I totally agree that onboarding was and still is quite clunky - it's a bit simpler now but I'm still working on an onboarding that's actually interactive instead of just a guide. Unfortunately I'm also making big tweaks to the game itself, so I'm not spending too much time on refining the tutorial each time since the game is changing quickly. Would love to have a chat with you some time about virality improvements esp given Manifold's success - this is a super important topic, at the very least could run the current ideas by you.
Anton Makiievskyi
4 months ago
I wanted to play more of the game, it seemed engaging =) Please sell me a subscription
I can't see usefulness of neuron naming to AI Safety though to be honest. Can't the network generate the explanation itself? Otherwise: how do you score the explanation suggested by the user?
Johnny Lin
4 months ago
hi anton - great questions! also lol @ subscription - if only!
i'll preface by saying that i'm by no means an expert in mechanistic interpretability, and I apologize for not including more detailed justification on the grant application or website - if you've been doing this awhile, you probably know more than me, and your question of "why try to understand neurons?" is probably best answered by someone who has an academic background in this.
Re: Usefulness of neuron naming
People aren't currently using GPT2-SMALL as their daily chatbot, but the things we learn from smaller models can ideally be applied to larger models, and the idea is that eventually we'd have new campaigns to help identify neurons in larger models. Purely for example's sake, maybe we're able to identify a neuron (or group of neurons) for violent actions - in that case we might try to update the model to avoid/reduce its impact. Of course this can turn into a potential trolley problem quickly (maybe changing that part affects some other part negatively) - but having this data is likely better than not having it.
Aside from the actual explanations themselves, data around how a user finds a good explanation can also be useful - what activations are users looking at? Which neurons tend to be easily explained and others not? Etc.
There is a greater question of the usefulness of looking at individual neurons, vs other "units", as highlighted in the 2nd premortum. You're correct that neuronpedia will eventually likely need to adapt to analyzing single neurons. This is high priority on the TODO.

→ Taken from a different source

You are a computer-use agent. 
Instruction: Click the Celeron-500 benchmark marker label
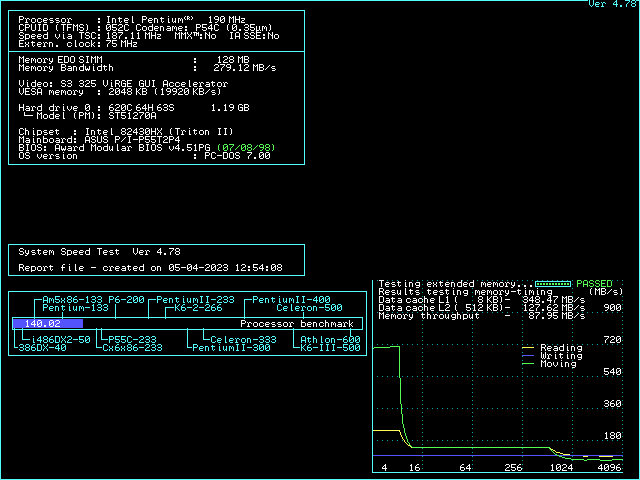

Re: Can't the network generate the explanation itself?
Yes, that's exactly what the existing explanations are generated from. Basically uses GPT4 to guess what the neurons in GPT2-SMALL are related to. Please see this paper from OpenAI: https://openaipublic.blob.core.windows.net/neuron-explainer/paper/index.html
The issue is that these explanations aren't great, and that's why Neuronpedia solicits human help to solve these neuron puzzles.
Re: how do you score the explanation suggested by the user?
The scoring uses a simulator from Automated Interpretability based on the top known activating text and its activations. You can see how it works here: https://github.com/openai/automated-interpretability/tree/main
One of the things the game currently does not do (that I would like to do given more resources) is to re-score all explanations when a new high-activation text is found. This would mean higher quality (more accurate) scores. Also, larger models (even GPT2-XL) requires expensive GPUs to perform activation text testing.
again, i'm no expert in this - i'm fairly new to AI and but I want to build useful things. let me know if you have further questions and i'll try my best to answer!